• **Required action**
From the listing below, return every line with the string "scrollbar" in it.

• **Data listing**
= Beginning of Section =
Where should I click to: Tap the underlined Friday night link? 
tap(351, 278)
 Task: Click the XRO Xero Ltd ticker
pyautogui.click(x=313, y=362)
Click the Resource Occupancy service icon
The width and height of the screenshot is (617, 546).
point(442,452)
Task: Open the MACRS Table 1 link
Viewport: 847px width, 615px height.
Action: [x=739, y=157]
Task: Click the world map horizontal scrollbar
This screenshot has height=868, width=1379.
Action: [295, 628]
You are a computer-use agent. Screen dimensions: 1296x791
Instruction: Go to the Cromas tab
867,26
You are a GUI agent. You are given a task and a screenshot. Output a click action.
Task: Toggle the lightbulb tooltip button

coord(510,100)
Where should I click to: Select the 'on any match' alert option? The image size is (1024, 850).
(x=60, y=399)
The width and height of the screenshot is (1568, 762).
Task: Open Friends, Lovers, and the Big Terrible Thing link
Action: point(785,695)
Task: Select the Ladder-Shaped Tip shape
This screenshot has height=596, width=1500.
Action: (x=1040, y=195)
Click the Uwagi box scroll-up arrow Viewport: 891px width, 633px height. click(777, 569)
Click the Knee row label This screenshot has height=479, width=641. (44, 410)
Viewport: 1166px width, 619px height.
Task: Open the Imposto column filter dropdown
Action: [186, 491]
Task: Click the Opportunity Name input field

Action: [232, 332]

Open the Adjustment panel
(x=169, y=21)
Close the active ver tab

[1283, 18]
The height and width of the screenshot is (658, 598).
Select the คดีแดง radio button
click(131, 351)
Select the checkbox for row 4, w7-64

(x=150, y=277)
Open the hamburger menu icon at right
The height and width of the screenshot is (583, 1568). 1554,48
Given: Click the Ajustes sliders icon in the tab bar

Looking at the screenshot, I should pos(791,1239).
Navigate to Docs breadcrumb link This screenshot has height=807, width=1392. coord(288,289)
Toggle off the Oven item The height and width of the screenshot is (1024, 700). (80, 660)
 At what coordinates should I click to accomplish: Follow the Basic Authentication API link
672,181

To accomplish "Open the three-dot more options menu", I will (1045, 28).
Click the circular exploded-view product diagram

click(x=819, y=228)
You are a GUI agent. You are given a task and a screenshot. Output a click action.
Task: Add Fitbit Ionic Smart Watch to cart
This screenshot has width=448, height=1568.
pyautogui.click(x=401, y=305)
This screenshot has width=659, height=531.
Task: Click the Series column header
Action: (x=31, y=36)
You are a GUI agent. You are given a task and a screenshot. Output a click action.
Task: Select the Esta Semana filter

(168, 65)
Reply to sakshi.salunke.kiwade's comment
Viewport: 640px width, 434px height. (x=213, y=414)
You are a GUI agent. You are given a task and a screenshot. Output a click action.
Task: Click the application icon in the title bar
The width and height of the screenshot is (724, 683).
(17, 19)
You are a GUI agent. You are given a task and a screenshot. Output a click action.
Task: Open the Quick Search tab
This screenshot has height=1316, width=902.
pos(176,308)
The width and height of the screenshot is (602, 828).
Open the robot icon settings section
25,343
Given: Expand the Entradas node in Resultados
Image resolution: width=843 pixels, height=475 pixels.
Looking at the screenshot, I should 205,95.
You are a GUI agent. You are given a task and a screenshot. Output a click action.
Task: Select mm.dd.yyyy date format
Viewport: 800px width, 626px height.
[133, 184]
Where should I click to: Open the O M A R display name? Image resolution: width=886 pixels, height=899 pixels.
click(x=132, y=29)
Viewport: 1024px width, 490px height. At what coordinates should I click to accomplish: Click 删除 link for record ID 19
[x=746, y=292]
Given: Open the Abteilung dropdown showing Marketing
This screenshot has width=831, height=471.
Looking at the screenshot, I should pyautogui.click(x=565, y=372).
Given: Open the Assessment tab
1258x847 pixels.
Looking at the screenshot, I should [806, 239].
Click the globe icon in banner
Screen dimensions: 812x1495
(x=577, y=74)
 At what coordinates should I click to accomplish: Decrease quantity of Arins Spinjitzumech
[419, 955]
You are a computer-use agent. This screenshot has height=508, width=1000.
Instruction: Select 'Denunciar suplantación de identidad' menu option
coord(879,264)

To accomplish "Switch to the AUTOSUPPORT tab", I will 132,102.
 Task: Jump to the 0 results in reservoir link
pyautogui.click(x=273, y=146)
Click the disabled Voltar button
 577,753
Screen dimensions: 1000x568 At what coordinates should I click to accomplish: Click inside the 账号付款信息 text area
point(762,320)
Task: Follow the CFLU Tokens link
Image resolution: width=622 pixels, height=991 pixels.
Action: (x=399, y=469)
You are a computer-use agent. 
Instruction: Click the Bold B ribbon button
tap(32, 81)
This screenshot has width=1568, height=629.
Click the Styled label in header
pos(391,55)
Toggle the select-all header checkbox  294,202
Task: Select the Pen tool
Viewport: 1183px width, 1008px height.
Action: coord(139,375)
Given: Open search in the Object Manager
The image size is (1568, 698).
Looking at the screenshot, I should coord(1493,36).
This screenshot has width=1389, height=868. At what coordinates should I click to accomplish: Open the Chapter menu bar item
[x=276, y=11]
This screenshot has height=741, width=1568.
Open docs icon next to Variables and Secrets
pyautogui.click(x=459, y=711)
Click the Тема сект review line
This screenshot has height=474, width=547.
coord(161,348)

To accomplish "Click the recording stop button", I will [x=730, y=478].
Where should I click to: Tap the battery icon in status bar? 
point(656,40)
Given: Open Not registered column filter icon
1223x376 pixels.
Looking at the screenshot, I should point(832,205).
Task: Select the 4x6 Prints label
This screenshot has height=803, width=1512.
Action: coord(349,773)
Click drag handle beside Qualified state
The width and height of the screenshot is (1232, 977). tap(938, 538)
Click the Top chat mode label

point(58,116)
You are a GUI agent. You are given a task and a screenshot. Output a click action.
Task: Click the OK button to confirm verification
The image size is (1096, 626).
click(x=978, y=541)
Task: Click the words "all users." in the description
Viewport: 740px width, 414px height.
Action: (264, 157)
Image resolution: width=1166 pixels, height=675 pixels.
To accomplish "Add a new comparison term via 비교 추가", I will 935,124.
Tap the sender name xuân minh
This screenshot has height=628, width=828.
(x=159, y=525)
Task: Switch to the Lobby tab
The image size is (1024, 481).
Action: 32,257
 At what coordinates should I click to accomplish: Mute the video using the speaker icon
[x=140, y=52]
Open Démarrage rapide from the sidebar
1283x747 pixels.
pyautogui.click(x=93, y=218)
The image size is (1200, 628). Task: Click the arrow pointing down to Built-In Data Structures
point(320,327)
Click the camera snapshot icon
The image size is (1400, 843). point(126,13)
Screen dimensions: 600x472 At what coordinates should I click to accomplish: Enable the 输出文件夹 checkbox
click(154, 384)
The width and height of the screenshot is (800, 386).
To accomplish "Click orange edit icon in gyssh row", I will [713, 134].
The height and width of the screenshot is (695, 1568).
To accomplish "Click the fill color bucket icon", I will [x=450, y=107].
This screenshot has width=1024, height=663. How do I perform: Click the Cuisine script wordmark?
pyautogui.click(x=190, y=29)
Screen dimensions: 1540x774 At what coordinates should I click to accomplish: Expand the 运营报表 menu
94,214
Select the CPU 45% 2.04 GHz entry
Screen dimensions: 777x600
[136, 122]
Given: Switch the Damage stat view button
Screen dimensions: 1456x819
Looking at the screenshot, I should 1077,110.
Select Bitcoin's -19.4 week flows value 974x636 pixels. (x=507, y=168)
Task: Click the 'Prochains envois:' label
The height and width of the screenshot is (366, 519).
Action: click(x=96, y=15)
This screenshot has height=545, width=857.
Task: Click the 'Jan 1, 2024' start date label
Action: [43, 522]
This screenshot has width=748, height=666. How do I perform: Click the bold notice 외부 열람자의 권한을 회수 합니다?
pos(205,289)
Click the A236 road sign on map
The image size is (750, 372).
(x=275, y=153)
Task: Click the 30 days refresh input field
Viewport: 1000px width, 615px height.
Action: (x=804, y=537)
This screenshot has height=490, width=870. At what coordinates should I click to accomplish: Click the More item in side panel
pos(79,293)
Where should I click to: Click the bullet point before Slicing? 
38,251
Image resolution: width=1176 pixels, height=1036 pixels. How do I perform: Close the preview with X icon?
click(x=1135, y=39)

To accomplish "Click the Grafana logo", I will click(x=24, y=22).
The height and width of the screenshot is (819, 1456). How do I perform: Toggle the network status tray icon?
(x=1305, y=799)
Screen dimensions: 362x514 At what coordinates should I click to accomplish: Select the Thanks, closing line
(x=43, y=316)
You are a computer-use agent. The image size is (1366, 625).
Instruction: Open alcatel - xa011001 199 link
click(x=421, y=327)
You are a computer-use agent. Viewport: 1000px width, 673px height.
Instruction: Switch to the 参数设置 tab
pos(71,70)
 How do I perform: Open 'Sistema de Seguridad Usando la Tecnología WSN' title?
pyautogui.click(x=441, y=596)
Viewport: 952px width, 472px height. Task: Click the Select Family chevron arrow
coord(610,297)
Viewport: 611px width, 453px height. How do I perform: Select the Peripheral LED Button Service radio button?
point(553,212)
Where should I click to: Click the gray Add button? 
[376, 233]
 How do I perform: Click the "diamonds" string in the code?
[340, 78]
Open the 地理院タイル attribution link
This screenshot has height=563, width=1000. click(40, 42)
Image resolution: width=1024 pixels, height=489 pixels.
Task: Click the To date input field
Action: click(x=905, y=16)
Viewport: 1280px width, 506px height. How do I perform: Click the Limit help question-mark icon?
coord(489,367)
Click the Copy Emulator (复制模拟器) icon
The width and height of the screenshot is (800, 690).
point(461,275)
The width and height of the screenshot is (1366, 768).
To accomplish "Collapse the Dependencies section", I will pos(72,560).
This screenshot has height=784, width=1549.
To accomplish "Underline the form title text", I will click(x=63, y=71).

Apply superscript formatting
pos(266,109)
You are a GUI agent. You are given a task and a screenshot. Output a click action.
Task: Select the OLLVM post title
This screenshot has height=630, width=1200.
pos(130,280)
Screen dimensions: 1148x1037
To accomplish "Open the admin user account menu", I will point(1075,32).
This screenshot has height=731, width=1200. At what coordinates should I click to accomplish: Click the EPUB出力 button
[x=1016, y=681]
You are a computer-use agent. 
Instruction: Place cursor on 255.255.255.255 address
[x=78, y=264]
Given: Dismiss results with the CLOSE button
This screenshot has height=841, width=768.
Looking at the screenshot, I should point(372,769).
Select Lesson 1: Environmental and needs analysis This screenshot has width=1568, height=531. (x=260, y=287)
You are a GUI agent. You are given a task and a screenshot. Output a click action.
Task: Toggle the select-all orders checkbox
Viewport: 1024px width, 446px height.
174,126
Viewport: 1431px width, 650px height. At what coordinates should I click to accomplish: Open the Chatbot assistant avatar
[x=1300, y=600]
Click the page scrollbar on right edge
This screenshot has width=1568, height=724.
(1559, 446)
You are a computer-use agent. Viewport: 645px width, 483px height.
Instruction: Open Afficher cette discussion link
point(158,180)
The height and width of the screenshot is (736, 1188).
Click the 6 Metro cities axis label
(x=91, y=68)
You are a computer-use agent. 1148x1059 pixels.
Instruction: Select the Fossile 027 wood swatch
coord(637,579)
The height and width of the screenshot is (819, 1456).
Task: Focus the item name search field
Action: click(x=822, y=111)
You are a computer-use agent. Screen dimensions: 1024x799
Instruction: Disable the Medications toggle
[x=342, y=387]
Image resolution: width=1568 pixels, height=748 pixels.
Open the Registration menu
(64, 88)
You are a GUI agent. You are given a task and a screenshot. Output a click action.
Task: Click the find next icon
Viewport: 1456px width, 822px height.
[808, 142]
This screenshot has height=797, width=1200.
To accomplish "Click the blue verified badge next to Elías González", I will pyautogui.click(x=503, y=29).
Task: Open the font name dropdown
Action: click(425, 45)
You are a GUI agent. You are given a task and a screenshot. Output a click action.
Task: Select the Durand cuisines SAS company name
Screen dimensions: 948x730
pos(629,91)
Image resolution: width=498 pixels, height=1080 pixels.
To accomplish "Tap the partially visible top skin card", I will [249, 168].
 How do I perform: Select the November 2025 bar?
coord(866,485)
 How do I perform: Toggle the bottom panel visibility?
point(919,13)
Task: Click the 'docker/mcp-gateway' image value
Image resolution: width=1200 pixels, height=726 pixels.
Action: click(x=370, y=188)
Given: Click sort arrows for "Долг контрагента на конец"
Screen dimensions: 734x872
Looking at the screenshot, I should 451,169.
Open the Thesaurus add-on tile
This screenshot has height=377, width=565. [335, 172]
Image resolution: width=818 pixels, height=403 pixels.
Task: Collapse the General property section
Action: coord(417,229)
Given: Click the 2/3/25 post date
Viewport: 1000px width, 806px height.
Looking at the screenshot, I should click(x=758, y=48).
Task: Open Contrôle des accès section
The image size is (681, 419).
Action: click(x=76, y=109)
= End of Section =
• **Answer box**
Task: Click the world map horizontal scrollbar
Click the page scrollbar on right edge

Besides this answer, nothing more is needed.